O levantamento considerou os produtos nas farmácias, via importação e das associações autorizadas, 52% deles do tipo full spectrum, ou seja, que oferecem outros canabinoides terapêuticos além do canabidiol.
“Os médicos veem a melhora dos pacientes com o uso da Cannabis medicinal, com diferentes espectros, cada dia mais e para diferentes condições, das mais severas as mais leves”, ressalta a CEO da Kaya Mind. Para ela, a resolução do CFM já estava e segue desatualizada em relação ao que centenas de milhares de pessoas vivem diariamente.
CAÇA ÀS BRUXAS
Alguns médicos procurados pela reportagem reclamam de um movimento de “caça às bruxas” contra o setor da Cannabis. “Não é um simples ataque à regulação da Cannabis medicinal no Brasil, a resolução é um ataque à autonomia do médico em um nível sem precedentes”, criticou uma fonte que não quis se identificar por temer represália do CFM.

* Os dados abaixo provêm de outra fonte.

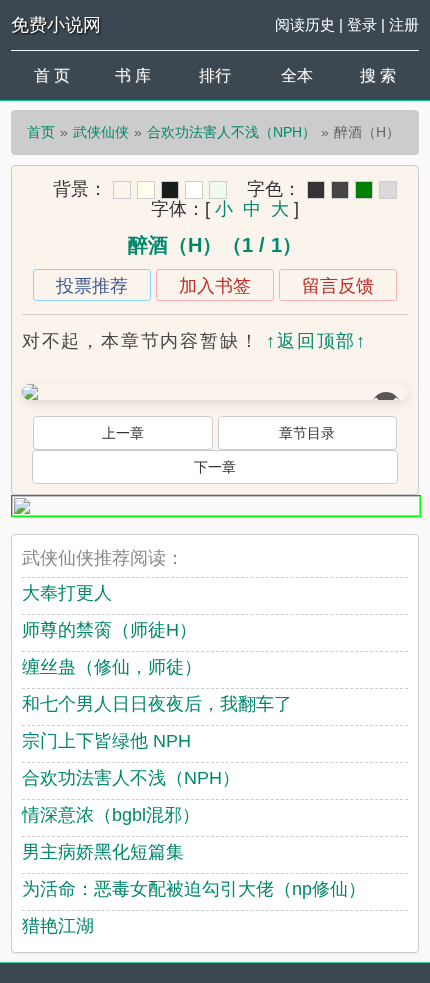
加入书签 (215, 286)
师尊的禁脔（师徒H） (109, 630)
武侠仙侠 (101, 132)
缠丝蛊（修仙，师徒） (112, 667)
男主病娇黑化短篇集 (103, 852)
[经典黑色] (316, 190)
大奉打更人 (67, 593)
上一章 (123, 433)
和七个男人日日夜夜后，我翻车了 (157, 704)
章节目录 (307, 433)
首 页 (52, 75)
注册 (404, 24)
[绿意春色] (218, 190)
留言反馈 (338, 286)
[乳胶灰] (388, 190)
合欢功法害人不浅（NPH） (231, 132)
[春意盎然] (364, 190)
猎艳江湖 (58, 926)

Mas, para o advogado Emílio Figueiredo, da Rede Reforma e do Figueiredo, Nemer e Sanches Advocacia Insurgente, não há motivos para profissionais interromperem os tratamentos. “Médicos não devem temer exercer a medicina utilizando as ferramentas terapêuticas que julgam adequadas conforme o caso clínico, inclusive a Cannabis, pois estão protegidos pelo código de ética médico.”
“A decisão do tratamento é do médico com o paciente”, garante Figueiredo. “Parece que o conselho está se arvorando a controlar a prática da medicina em desacordo ao código de ética médico, que garante a autonomia profissional ao médico na definição do tratamento adotado”, conclui o advogado.
Procurado, o CFM não respondeu aos questionamentos.